## Assigned task:
Restate every record that follows, keeping it exact.
*** Data for processing ***
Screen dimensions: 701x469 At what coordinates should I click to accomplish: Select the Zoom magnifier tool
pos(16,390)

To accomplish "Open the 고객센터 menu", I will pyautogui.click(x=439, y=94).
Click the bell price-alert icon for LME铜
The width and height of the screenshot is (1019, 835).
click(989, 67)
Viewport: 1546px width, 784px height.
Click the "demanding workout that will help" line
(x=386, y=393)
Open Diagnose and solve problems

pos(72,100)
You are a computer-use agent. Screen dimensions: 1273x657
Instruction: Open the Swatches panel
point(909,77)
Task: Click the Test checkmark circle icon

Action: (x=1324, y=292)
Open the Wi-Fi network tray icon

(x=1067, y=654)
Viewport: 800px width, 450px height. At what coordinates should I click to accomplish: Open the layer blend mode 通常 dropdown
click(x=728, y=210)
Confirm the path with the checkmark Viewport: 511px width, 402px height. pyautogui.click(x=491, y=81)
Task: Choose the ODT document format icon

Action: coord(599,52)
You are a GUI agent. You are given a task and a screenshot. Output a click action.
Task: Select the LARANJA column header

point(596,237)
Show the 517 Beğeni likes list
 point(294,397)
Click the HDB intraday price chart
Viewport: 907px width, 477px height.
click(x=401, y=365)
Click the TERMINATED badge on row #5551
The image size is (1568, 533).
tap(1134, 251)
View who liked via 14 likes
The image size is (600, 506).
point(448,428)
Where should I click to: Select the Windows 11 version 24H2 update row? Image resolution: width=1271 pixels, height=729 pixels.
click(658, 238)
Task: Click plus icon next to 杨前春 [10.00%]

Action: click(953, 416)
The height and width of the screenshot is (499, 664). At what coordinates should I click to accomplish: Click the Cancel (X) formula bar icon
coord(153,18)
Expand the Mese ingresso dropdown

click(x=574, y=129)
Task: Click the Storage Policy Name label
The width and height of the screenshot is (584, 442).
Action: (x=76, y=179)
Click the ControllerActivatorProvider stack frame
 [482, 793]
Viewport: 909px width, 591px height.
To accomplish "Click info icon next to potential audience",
*** End of Data for processing ***
## The answer:
Screen dimensions: 701x469 At what coordinates should I click to accomplish: Select the Zoom magnifier tool
pos(16,390)

To accomplish "Open the 고객센터 menu", I will pyautogui.click(x=439, y=94).
Click the bell price-alert icon for LME铜
The width and height of the screenshot is (1019, 835).
click(989, 67)
Viewport: 1546px width, 784px height.
Click the "demanding workout that will help" line
(x=386, y=393)
Open Diagnose and solve problems

pos(72,100)
You are a computer-use agent. Screen dimensions: 1273x657
Instruction: Open the Swatches panel
point(909,77)
Task: Click the Test checkmark circle icon

Action: (x=1324, y=292)
Open the Wi-Fi network tray icon

(x=1067, y=654)
Viewport: 800px width, 450px height. At what coordinates should I click to accomplish: Open the layer blend mode 通常 dropdown
click(x=728, y=210)
Confirm the path with the checkmark Viewport: 511px width, 402px height. pyautogui.click(x=491, y=81)
Task: Choose the ODT document format icon

Action: coord(599,52)
You are a GUI agent. You are given a task and a screenshot. Output a click action.
Task: Select the LARANJA column header

point(596,237)
Show the 517 Beğeni likes list
 point(294,397)
Click the HDB intraday price chart
Viewport: 907px width, 477px height.
click(x=401, y=365)
Click the TERMINATED badge on row #5551
The image size is (1568, 533).
tap(1134, 251)
View who liked via 14 likes
The image size is (600, 506).
point(448,428)
Where should I click to: Select the Windows 11 version 24H2 update row? Image resolution: width=1271 pixels, height=729 pixels.
click(658, 238)
Task: Click plus icon next to 杨前春 [10.00%]

Action: click(953, 416)
The height and width of the screenshot is (499, 664). At what coordinates should I click to accomplish: Click the Cancel (X) formula bar icon
coord(153,18)
Expand the Mese ingresso dropdown

click(x=574, y=129)
Task: Click the Storage Policy Name label
The width and height of the screenshot is (584, 442).
Action: (x=76, y=179)
Click the ControllerActivatorProvider stack frame
 [482, 793]
Viewport: 909px width, 591px height.
To accomplish "Click info icon next to potential audience",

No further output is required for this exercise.